Copy out the records word for word from their first line through the line containing "center [1220, 244].", both included, and nothing else.

◆ ◆ ◆ ◆ ◆

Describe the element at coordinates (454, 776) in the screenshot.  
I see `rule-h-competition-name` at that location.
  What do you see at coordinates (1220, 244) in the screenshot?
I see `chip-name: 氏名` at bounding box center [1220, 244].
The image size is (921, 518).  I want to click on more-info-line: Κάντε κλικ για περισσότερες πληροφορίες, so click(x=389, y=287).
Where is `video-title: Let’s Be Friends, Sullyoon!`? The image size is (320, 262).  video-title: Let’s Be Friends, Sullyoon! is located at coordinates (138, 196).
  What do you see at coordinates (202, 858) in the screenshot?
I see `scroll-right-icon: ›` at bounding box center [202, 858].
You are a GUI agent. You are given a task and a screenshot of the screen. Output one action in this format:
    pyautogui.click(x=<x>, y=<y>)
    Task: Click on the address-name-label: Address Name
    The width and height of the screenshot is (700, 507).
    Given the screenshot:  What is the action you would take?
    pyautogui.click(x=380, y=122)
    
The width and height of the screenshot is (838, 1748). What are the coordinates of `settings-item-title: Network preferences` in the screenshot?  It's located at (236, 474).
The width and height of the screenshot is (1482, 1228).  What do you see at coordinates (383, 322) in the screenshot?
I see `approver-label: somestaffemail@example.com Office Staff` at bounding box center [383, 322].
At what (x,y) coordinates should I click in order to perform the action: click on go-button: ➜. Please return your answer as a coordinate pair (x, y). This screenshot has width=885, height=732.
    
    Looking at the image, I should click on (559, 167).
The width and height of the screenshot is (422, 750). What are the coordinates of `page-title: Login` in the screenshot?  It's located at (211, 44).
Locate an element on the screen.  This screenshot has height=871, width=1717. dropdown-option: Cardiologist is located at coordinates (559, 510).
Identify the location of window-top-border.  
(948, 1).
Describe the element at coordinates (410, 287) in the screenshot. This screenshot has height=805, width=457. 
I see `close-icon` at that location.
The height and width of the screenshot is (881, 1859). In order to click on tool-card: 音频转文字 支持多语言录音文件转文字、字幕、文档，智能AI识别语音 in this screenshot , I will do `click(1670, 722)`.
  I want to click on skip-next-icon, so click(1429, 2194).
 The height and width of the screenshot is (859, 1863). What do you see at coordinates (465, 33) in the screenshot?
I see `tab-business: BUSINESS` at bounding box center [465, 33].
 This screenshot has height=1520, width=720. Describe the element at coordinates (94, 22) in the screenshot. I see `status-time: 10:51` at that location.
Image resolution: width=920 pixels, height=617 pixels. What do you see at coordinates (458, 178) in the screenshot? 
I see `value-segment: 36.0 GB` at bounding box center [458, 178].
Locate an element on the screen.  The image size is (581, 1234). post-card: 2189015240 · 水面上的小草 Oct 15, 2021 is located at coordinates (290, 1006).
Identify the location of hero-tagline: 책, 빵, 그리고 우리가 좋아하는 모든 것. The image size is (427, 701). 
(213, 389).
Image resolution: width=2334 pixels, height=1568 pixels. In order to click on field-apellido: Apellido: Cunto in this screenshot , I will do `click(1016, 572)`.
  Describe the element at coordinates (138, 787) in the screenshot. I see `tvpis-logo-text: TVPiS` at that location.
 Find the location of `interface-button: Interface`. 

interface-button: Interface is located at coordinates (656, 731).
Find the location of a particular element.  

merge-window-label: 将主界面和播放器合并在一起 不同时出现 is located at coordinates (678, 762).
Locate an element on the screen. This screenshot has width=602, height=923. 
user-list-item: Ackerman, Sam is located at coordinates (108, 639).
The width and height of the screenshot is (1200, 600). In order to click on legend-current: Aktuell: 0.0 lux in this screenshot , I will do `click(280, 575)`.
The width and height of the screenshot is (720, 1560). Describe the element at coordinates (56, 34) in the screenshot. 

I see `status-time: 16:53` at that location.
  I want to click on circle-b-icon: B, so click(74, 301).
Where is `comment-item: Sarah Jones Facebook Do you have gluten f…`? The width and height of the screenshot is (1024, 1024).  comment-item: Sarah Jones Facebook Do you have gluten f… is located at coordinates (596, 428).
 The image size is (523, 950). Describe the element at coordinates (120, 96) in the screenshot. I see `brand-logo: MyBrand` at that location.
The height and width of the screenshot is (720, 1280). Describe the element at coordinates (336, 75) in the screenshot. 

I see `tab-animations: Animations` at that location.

◆ ◆ ◆ ◆ ◆

▶ _Solution for this exercise_
Describe the element at coordinates (454, 776) in the screenshot.  
I see `rule-h-competition-name` at that location.
  What do you see at coordinates (1220, 244) in the screenshot?
I see `chip-name: 氏名` at bounding box center [1220, 244].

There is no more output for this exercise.